To explain the operation, the contact side arm portion
When 24 receives an inertial force larger than a predetermined value, the low rigidity part 23
Only the contact side arm part 24 is bent so that the contact side arm part 24
Of the first deformation area until it comes into contact with the projection 22 (position 2A) and the second deformation area in which the projection 22 of the connecting arm 21 is further deformed (position 2B) by inertial force. Deformation is performed, and in the first deformation region, the low-rigidity portion 23 starts to deform from the time when the inertial force is received, and the amount of inertial force absorption suddenly reaches the maximum value. Although the amount of inertial force absorption decreases as the amount of deformation increases, when the projection 22 abuts the contact side arm 24, the projection 22 enters the second deformation region where the projection 22 deforms, and the amount of inertial force absorption is re-established. Therefore, the efficiency of absorbing inertial force as well as the absorbing ability can be improved. In this embodiment, the protrusion 22 is provided on the connecting side arm portion 21, but the contact side arm portion 24 may be provided with a protruding portion that projects toward the connecting side arm portion 21,
Furthermore, a protrusion may be formed on each of the arm portions 21 and 24.
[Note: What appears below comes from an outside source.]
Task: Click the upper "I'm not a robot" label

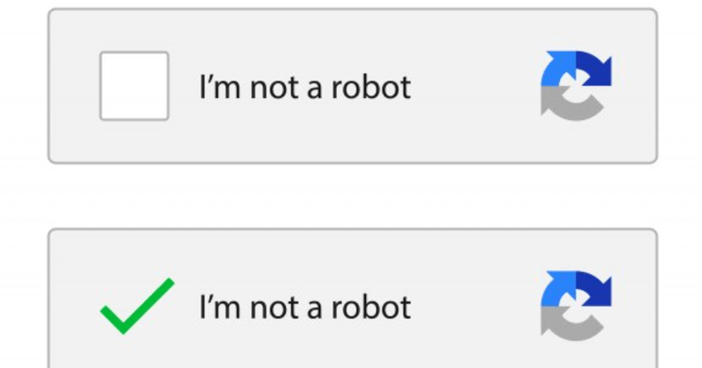Action: 304,87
An example of the means for forming the low-rigidity portion 23 will be described with reference to FIGS. 3 to 5, in which the knee protector 2 is formed of a long thin plate and the width b (see FIG. 5) of the low-rigidity portion 23 is changed. It is formed smaller than the width B (see FIG. 4) of the other portions, and a plurality of reinforcing ribs are formed along the longitudinal direction of the knee protector 2.
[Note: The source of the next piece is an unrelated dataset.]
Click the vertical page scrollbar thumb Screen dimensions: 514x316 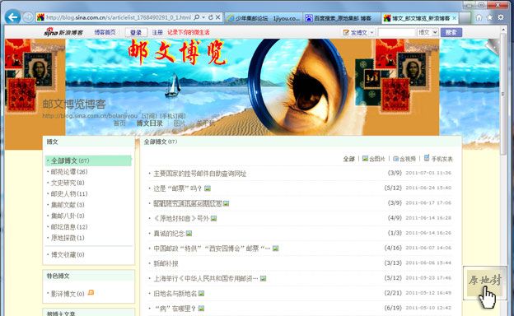pyautogui.click(x=503, y=94)
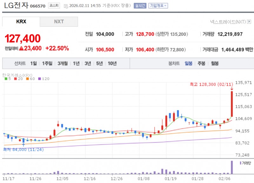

Referring to the second embodiment shown in FIGS. 6 and 7, the knee protector 7 is formed in a substantially U shape.
Connecting side arm connected to the steering support member 1
A buffer bar 8 having an inverted concave cross-section protruding from 71 toward the contact side arm portion 72 is provided so as to project in the longitudinal direction, that is, in the direction from the connecting side arm portion 71 toward the contact side arm portion 72. A large number of beads 81 are provided in a direction orthogonal to each other so that the buffer bar 8 can be easily compressed in the longitudinal direction, and the contact side arm portion 72 bends toward the steering support member 1 and contacts the buffer bar 8. It is possible to secure the first deformation area up to and the second deformation area in which the buffer bar 8 is compressed in the longitudinal direction and the contact side arm portion 72 further moves in the steering support member 1 direction.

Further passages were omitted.